[PASSAGE SHOWN]
--*--
Conni and Chris have been married for seven-and-a-half years. At their wedding, Conni was morbidly obese. She knew something about the abuse endured by obese people in our society. By then, she had lost track of the number of times she had been humiliated in public, called ugly names by strangers, and been physically hurt by people who felt entitled to treat her as less than human because of her weight. People constantly told Conni she was lucky that Chris had fallen in love with her, and that he must be amazing to be able to look past her weight.
A week after the wedding, she was diagnosed with severe diabetes. Her blood had become so acidic that her organs were shutting down, and doctors seriously doubted whether she would survive. She was 25-years-old.
Five years later, Conni was taking up to 13 different medications and as much as 200 units of insulin a day. She ate what many people would call a healthy diet -- lots of animal protein, and almost no carbohydrates. She had been told that a diet high in animal protein was the only way she could control her diabetes, but it wasn't working. She was working out at a gym for two to three hours a day, but at 5'2" tall, she weighed close to 400 pounds.
When Conni developed an infection in her right calf, doctors told her that part of her lower right leg might need to be amputated. But then a friend, who Conni described as "a vegan and into yoga," suggested that she consider a natural approach to her diabetes, and that she start to think of food as medicine. "I wanted to smash her," Conni admits. "How dare she suggest something so simple! Didn't she know that I had been to the best doctors, that I was on the best diet, and that I was working out?"
But Conni did take her friend's advice to heart, and decided to go on what she calls a "100-percent healthy plant-strong diet." "For the first three weeks," she says, "I felt as though I was ridding myself of much more than animal products. Food had a hold on me that I could not even conceptualize prior to those three weeks. I would sit in my car and cry outside of sub shops, just wanting a tuna melt." It was very rough, but Conni stayed with it and the results were nothing short of miraculous. In 30 days, she was off all insulin.
The physicians she was seeing for her diabetes took a look at her numbers, were amazed, and wanted to know how she did it. "I told them I had adopted a completely plant-based diet. They didn't seem surprised at all, and told me that plant-based diets were helping to reverse diabetes. When I asked why they had not suggested it, they told me because it isn't practical."
Frustrated, she asked her doctor, "Do you think it's practical to be 30 years old and lose a leg?"
She walked out of that doctor's office and never went back. "Everything changed from that moment," she recalls. "I slowly decreased all the other diabetes medicines I was on. I lowered my blood cholesterol without drugs. I lowered my blood pressure without drugs. I corrected my hormonal problems without drugs. Many diabetics go blind, but I reversed the nerve damage in my eyes. And that infection in my leg? It completely healed. The arthritis in my feet? It went away." Today, Conni has lost almost 200 pounds, is medicine-free, and continues to make great strides toward her ideal weight. Her diabetes is in complete remission.
To view food as one of the most powerful tools for health and well-being is to recognize that we have, indeed, a tremendous amount of control over our physical destiny!
--*--
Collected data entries
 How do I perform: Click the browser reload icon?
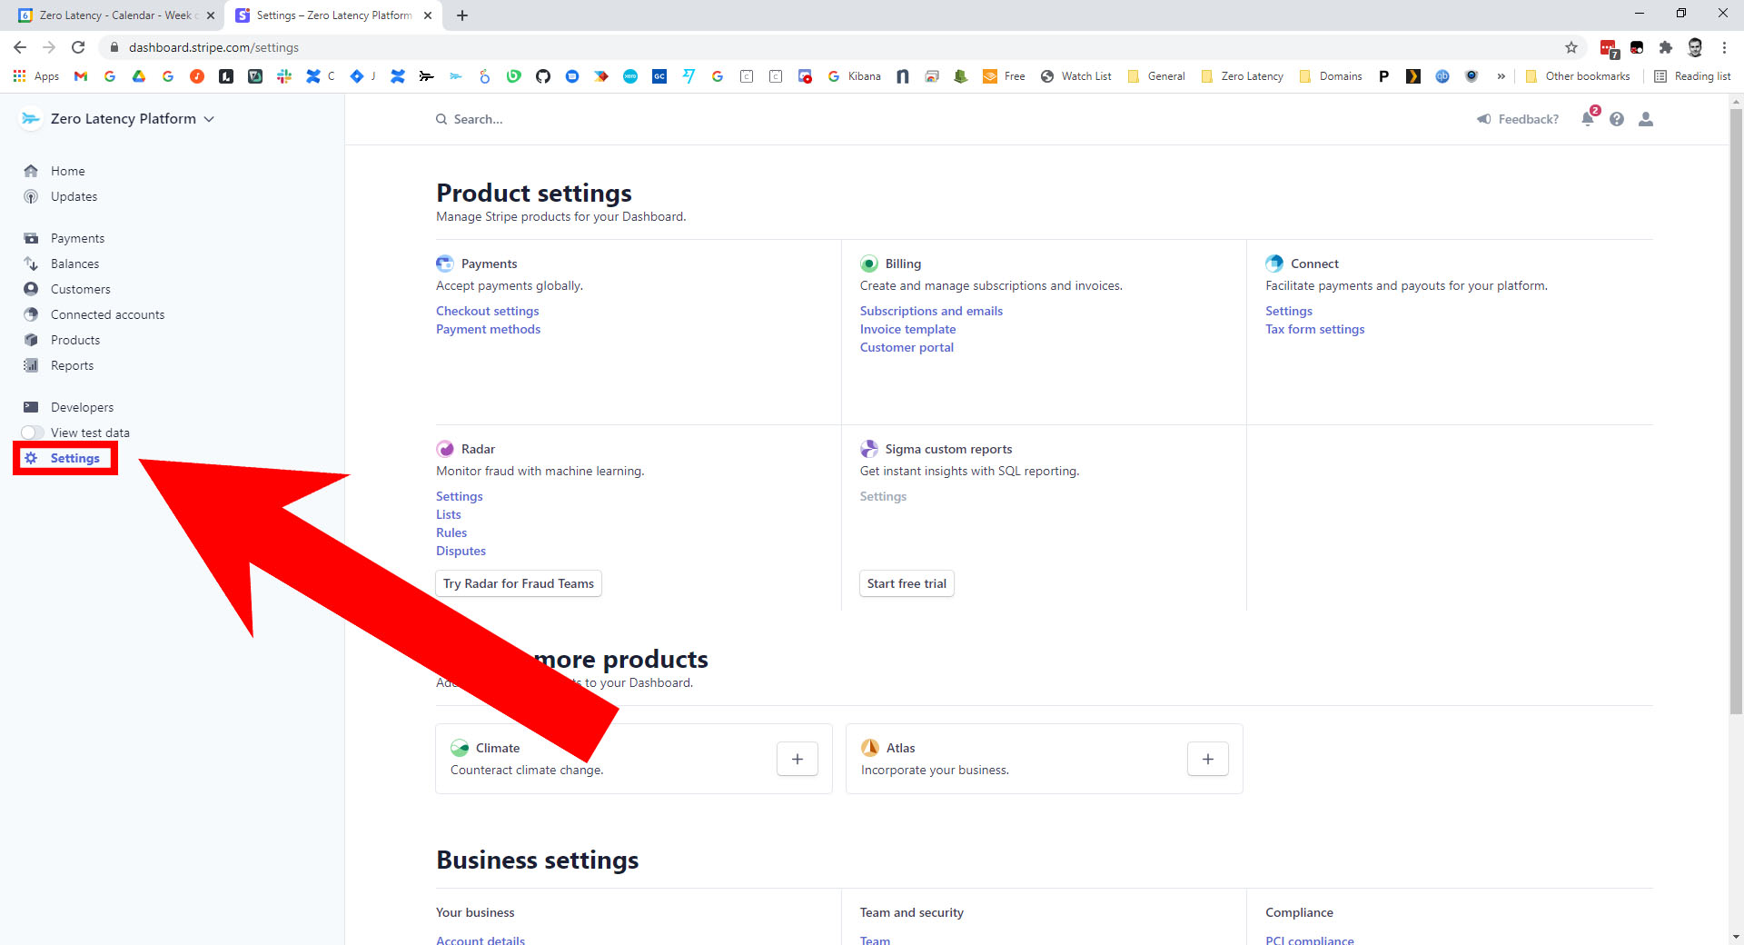(x=78, y=47)
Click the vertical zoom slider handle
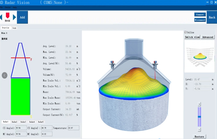Image resolution: width=217 pixels, height=139 pixels. tap(199, 117)
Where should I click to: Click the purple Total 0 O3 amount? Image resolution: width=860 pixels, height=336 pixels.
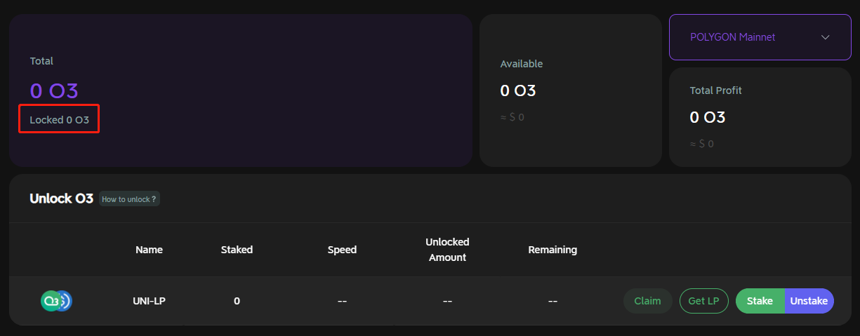tap(54, 90)
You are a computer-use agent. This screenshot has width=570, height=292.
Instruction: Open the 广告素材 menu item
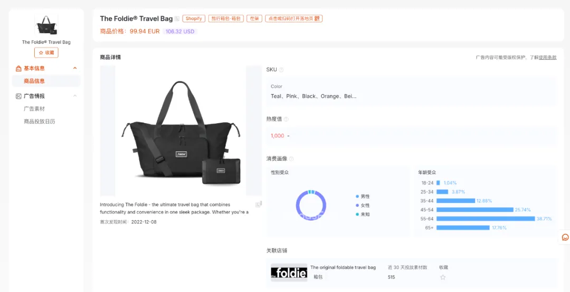(34, 108)
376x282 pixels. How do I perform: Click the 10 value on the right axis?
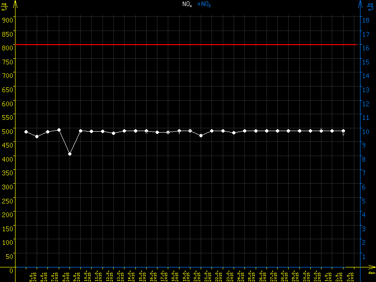click(x=364, y=131)
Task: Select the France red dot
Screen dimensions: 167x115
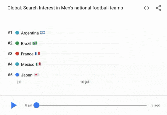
--*--
[TASK ITEM] Please write out the part of the story about Conni's diabetes between "Conni and Chris" and "She was 25-years-old.", inclusive. The records have no connection to the text.

[RESPONSE TO THE EXERCISE]
Conni and Chris have been married for seven-and-a-half years. At their wedding, Conni was morbidly obese. She knew something about the abuse endured by obese people in our society. By then, she had lost track of the number of times she had been humiliated in public, called ugly names by strangers, and been physically hurt by people who felt entitled to treat her as less than human because of her weight. People constantly told Conni she was lucky that Chris had fallen in love with her, and that he must be amazing to be able to look past her weight.
A week after the wedding, she was diagnosed with severe diabetes. Her blood had become so acidic that her organs were shutting down, and doctors seriously doubted whether she would survive. She was 25-years-old.